*EXERCISE DETAILS:*
Copy word for word everything from the start of the rows below down to the line containing "(x=313, y=22)", including that line. Leave the pictures out of your copy.

*RECORD SET:*
Start
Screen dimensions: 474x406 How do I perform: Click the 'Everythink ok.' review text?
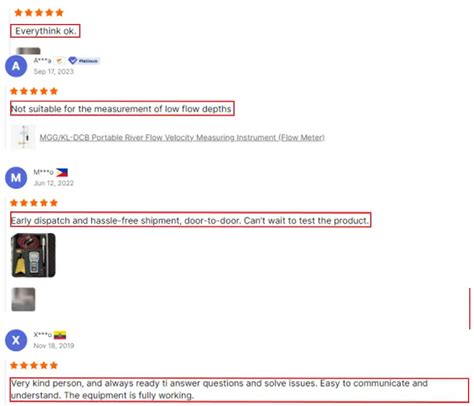[x=46, y=31]
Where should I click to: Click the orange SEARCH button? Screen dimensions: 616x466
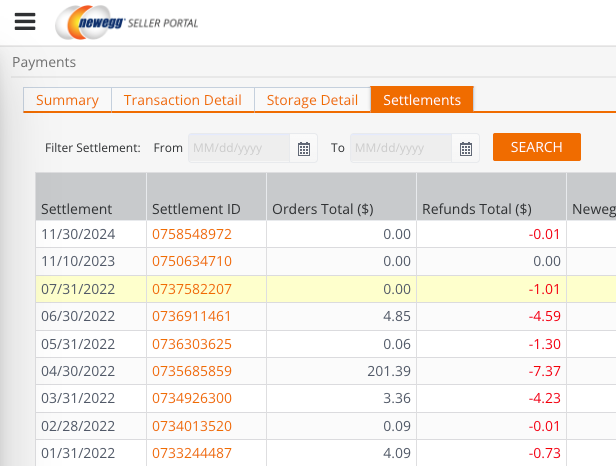[x=536, y=147]
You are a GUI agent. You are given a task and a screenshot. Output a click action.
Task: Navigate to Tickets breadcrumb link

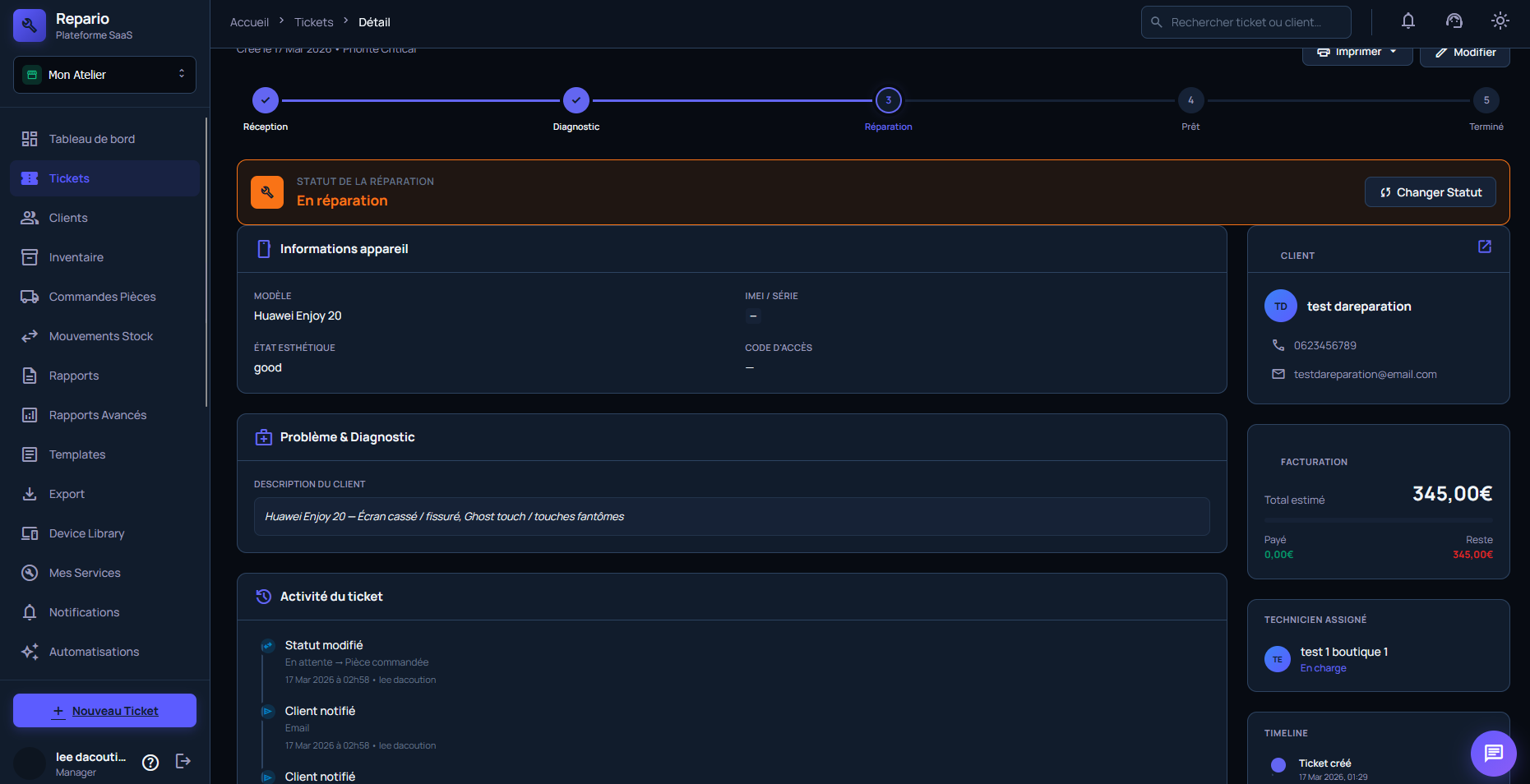(x=313, y=22)
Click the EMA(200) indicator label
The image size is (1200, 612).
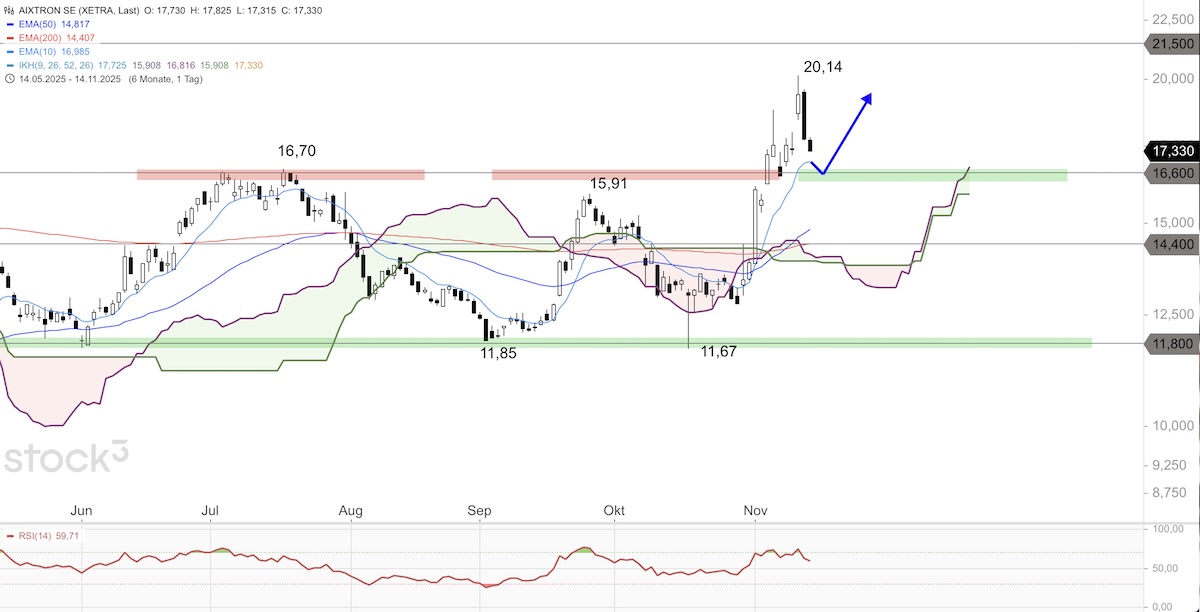[42, 36]
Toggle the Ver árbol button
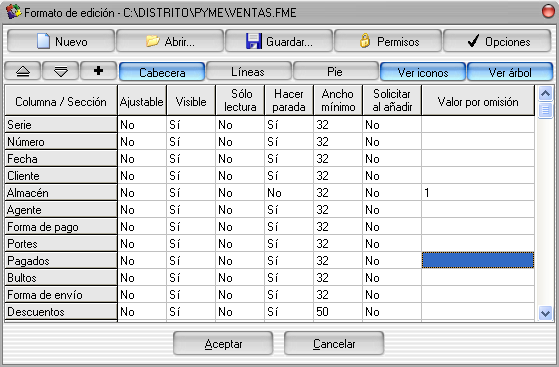This screenshot has height=367, width=559. point(510,72)
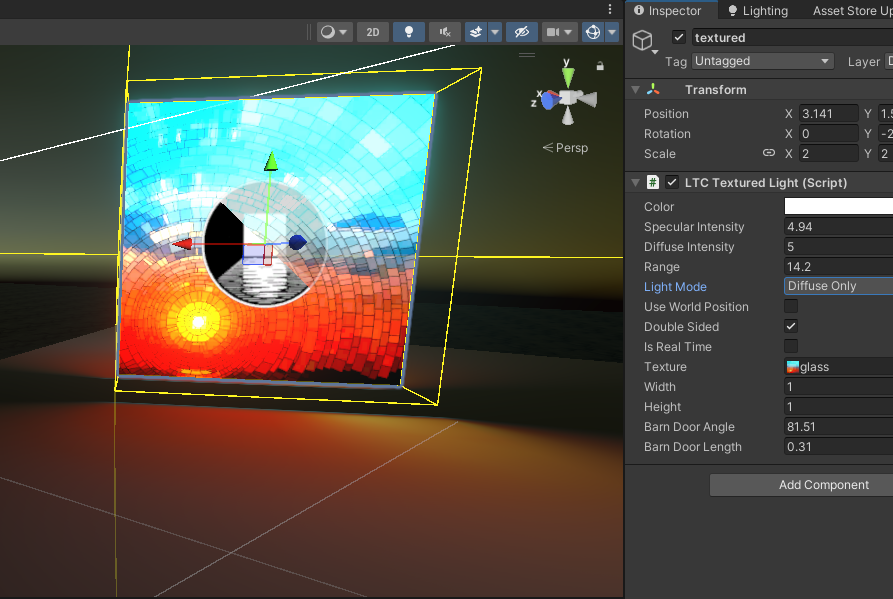Toggle the scene gizmos globe icon
This screenshot has width=893, height=599.
(x=592, y=32)
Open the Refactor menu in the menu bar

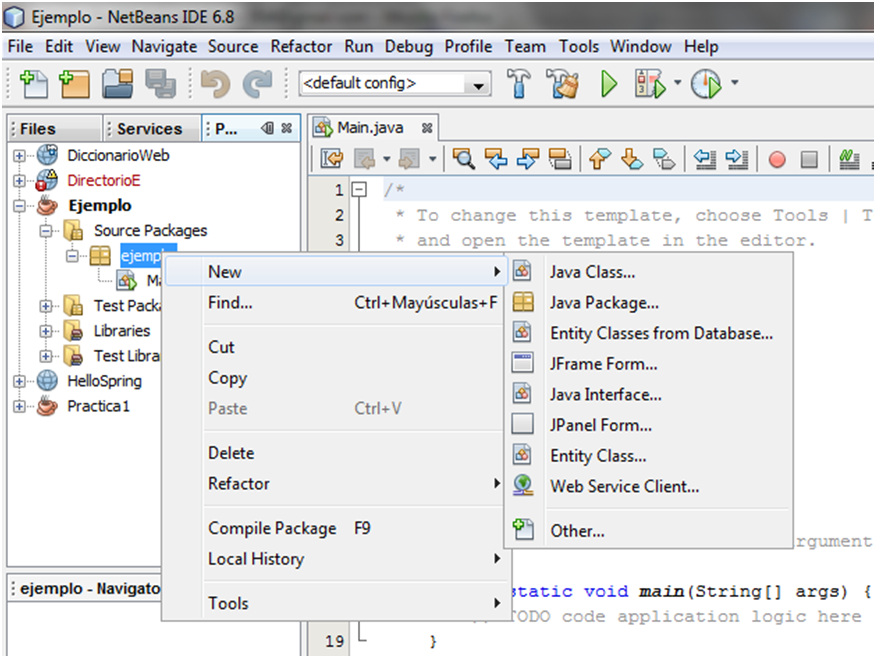pos(301,46)
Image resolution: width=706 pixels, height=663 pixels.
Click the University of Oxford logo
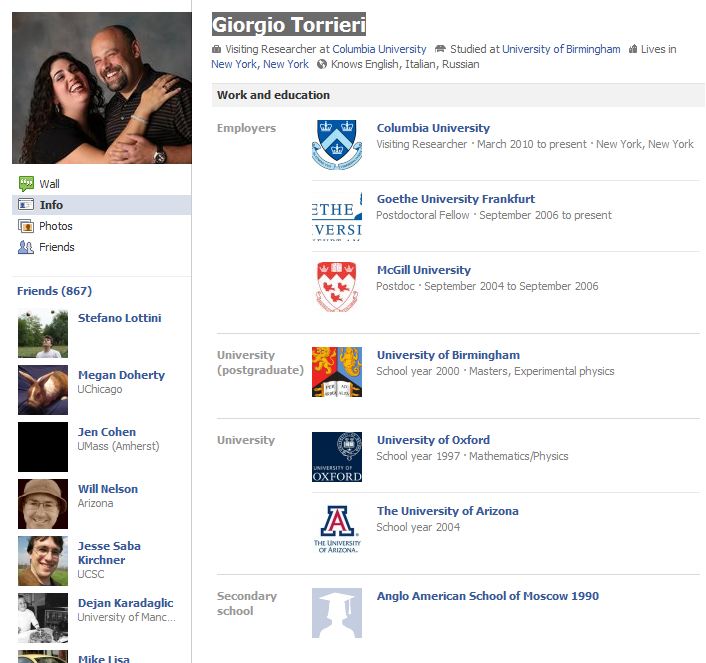tap(337, 457)
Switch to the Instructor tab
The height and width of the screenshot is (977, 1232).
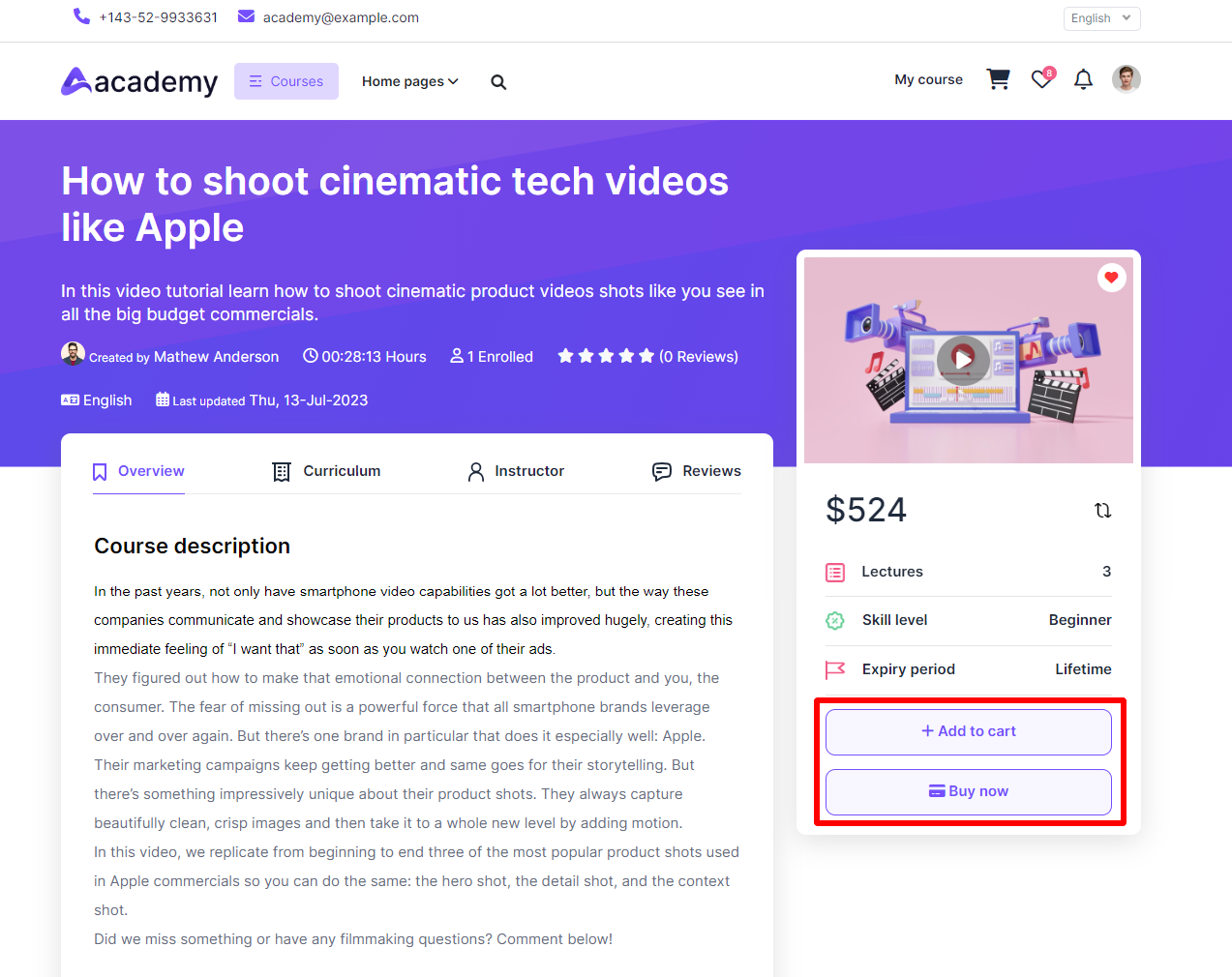pos(516,471)
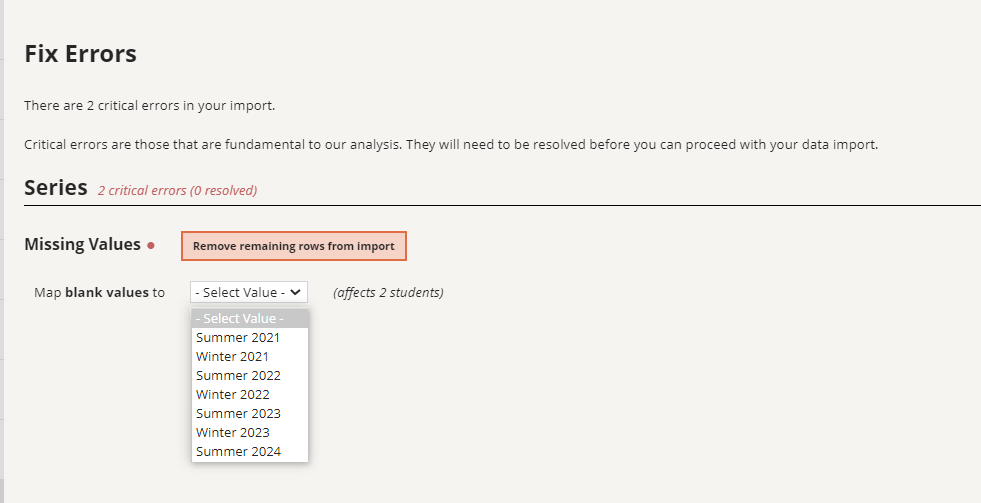Image resolution: width=981 pixels, height=503 pixels.
Task: Pick Winter 2021 in the dropdown list
Action: coord(250,357)
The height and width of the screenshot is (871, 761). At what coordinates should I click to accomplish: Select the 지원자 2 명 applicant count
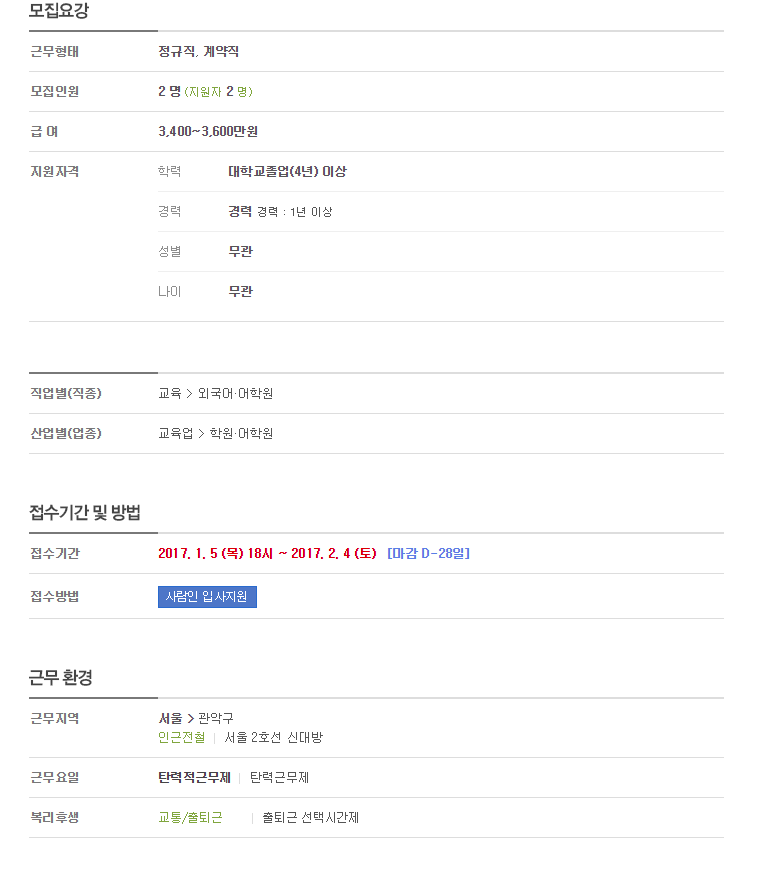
End
*WRITTEN ANSWER:*
Screen dimensions: 474x406 How do I perform: Click the 'Everythink ok.' review text?
[x=46, y=31]
Where should I click to: Click the orange SEARCH button? Screen dimensions: 616x466
[x=536, y=147]
You are a GUI agent. You are given a task and a screenshot. Output a click action.
Task: Navigate to Tickets breadcrumb link

(x=313, y=22)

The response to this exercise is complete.